(Beginning of Dataset records)

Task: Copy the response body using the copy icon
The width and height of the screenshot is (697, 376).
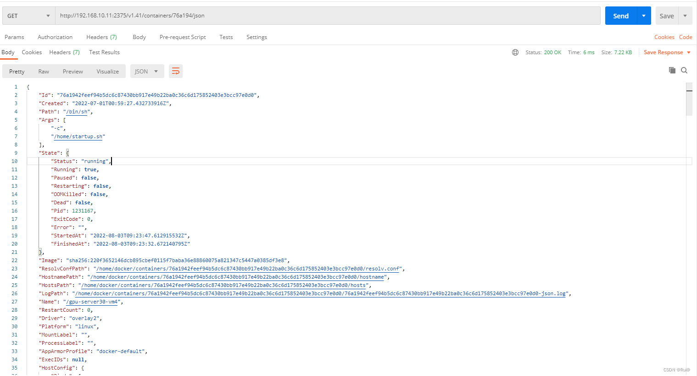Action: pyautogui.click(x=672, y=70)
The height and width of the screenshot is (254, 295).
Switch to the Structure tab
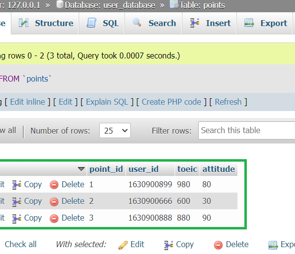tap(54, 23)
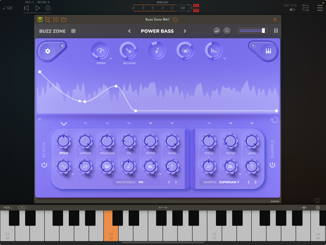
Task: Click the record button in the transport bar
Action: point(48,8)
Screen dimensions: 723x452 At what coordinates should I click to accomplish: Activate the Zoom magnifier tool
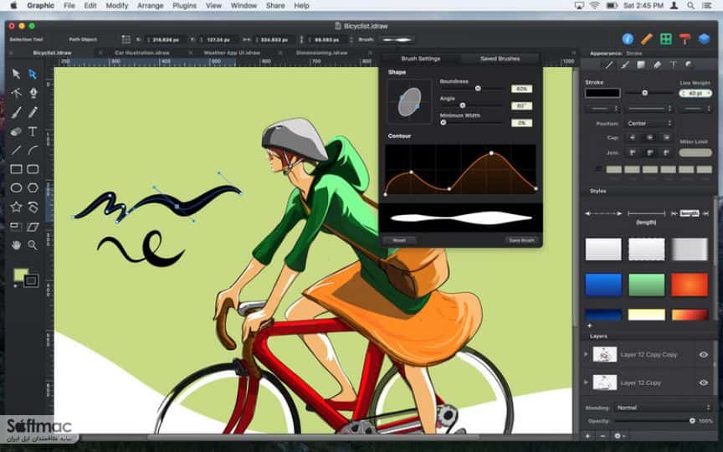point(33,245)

(End of Dataset records)
(Beginning of Dataset records)

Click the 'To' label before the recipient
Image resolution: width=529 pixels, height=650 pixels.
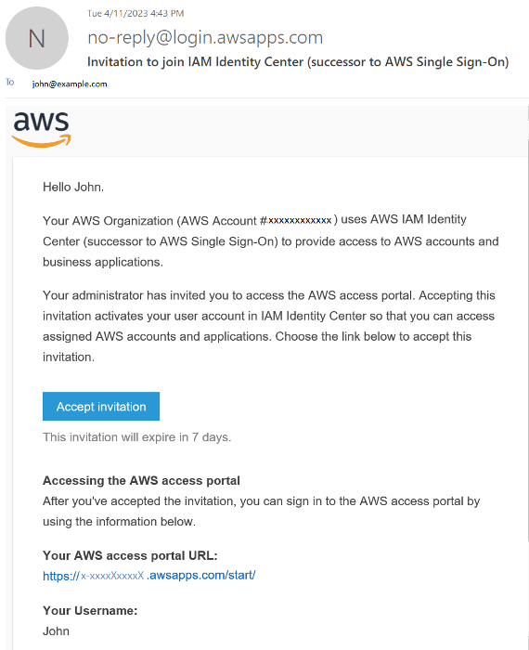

(End of Dataset records)

The problem: Output the lines above between the one holding "Click the 'To' label before the recipient" and the one holding "Image resolution: width=529", inclusive, with nothing before or after them.

Response:
Click the 'To' label before the recipient
Image resolution: width=529 pixels, height=650 pixels.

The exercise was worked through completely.